### 課題文
災害対策支援室の活動として、災害時の活動だけではなく平常時から職員に向けての災害訓練や講義を行っています。
コロナ禍以前は、当院スタッフや看護学生を交えた多数傷病者訓練や当院全職員を対象とした災害対策支援室主催の災害講義を実施していました。コロナ禍では大人数での災害訓練が実施できない為、院内管理者への発災時災害本部立ち上げ訓練や医療技術部スタッフや看護師、事務職員対象の災害時対応講義などを回数を分けてを実施しています。
当院では災害対策委員を発足し、すべての部署より災害委員を人選し毎月災害についての勉強会、また災害対策支援室での活報報告を行っています。各部署の災害委員が、自部署へ伝達・講義を行い院内全体で災害に対しての知識向上の為、日々努力しています。

### 課題の内容
1. 災害対策支援室の活動を述べた文章から、「災害対策支援室の活動として、」を含む語句で始まり「上の為、日々努力しています。」で終わる部分を原文どおりに書き出すこと。
2. 病院の災害対策についての文章を、最後の文のあとから書き継いで続きの部分を仕上げること。

### 提供された項目
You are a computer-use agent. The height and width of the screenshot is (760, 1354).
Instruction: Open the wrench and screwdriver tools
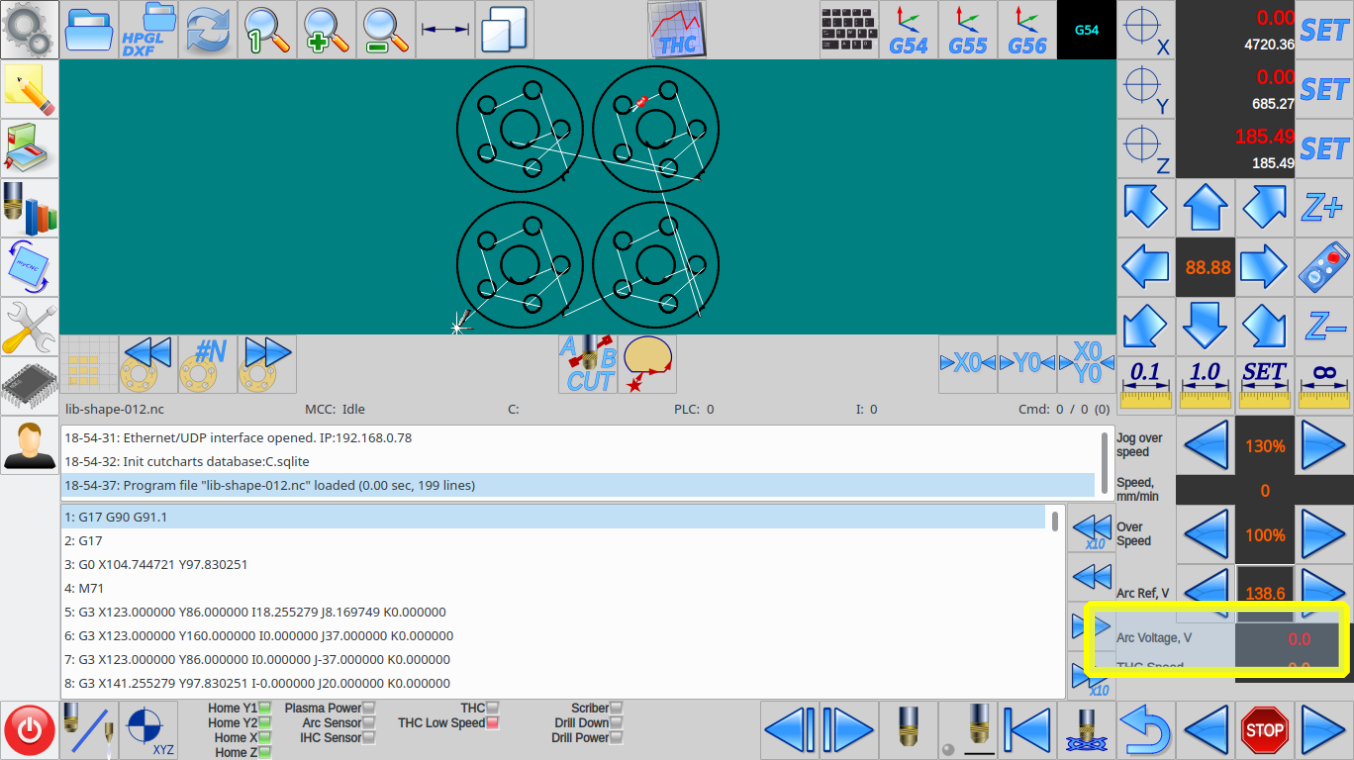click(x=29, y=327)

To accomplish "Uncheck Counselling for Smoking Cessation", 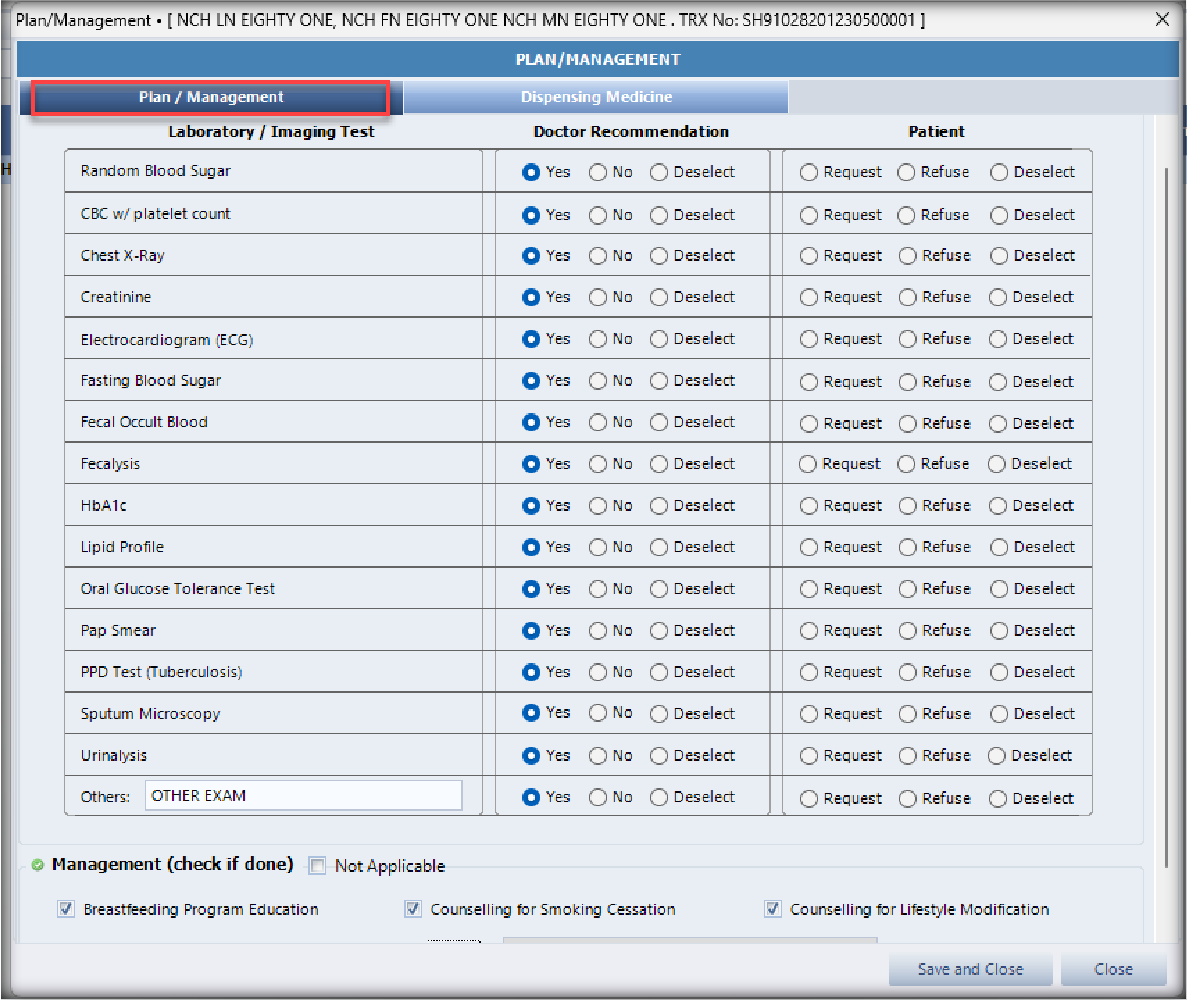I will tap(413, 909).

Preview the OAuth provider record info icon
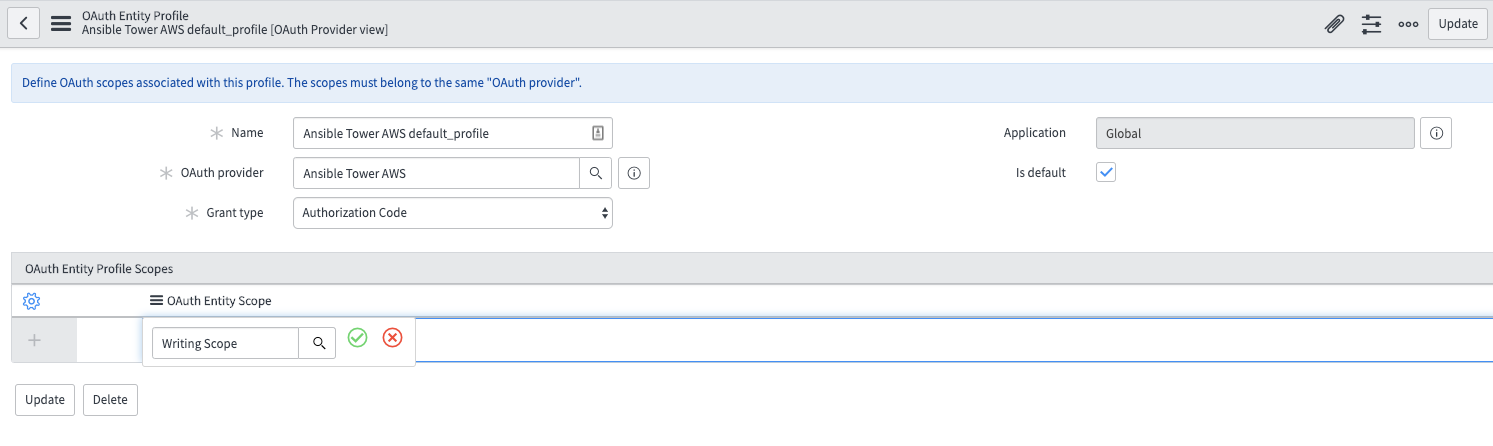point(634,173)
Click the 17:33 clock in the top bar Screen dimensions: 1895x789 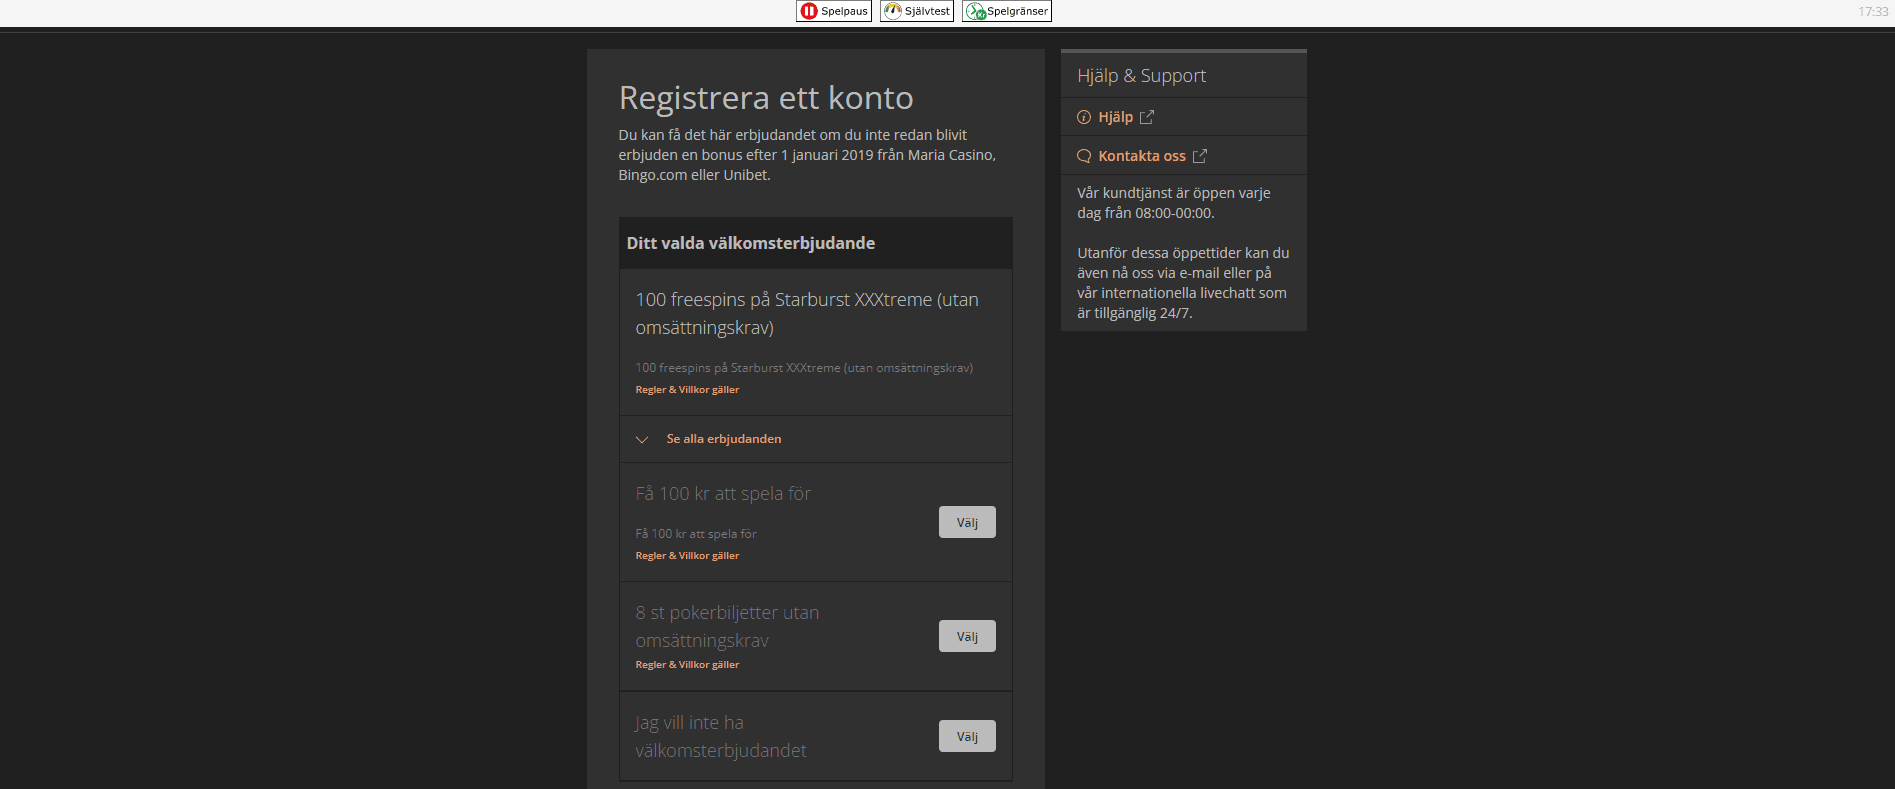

### 解答一覧
1.
災害対策支援室の活動として、災害時の活動だけではなく平常時から職員に向けての災害訓練や講義を行っています。
コロナ禍以前は、当院スタッフや看護学生を交えた多数傷病者訓練や当院全職員を対象とした災害対策支援室主催の災害講義を実施していました。コロナ禍では大人数での災害訓練が実施できない為、院内管理者への発災時災害本部立ち上げ訓練や医療技術部スタッフや看護師、事務職員対象の災害時対応講義などを回数を分けてを実施しています。
当院では災害対策委員を発足し、すべての部署より災害委員を人選し毎月災害についての勉強会、また災害対策支援室での活報報告を行っています。各部署の災害委員が、自部署へ伝達・講義を行い院内全体で災害に対しての知識向上の為、日々努力しています。

2.
令和4年度 災害本部立ち上げ訓練

災害本部立ち上げ訓練写真

令和3年度 エマルゴ訓練

エマルゴ訓練写真
エマルゴ訓練とは救急・災害医療の机上シミュレーションによる研修です。災害を想定し、医療従事者や傷病者に見立てた人形を動かし、決められた時間内で多数傷病者の受け入れを行っているところです。

院内活動

発災時に各部署のスタッフが速やかに行動・対応できるようにアクションカードを作成し各部署へ配布・周知を行いました。またBCP(事業継続計画)作成を行いながら、既存の災害マニュアル改定を行いました。こういった平常時の院内システム構築も災害対策支援室が関わっています。

BCP作成

災害対策支援室図02 BCPとBCMの関係(イメージ)

災害時アクションカード作成

災害時アクションカード作成

災害対策マニュアル改訂

災害訓練実施後の反省点など踏まえて作成した災害対策マニュアルを随時更新しています。

火災時アクションカード作成

病院火災は凄惨な結果を招きかねません。2022年に火災時の初期行動を簡略にまとめたアクションカードを作成し、院内全消火栓の近くに掲示するようにしました。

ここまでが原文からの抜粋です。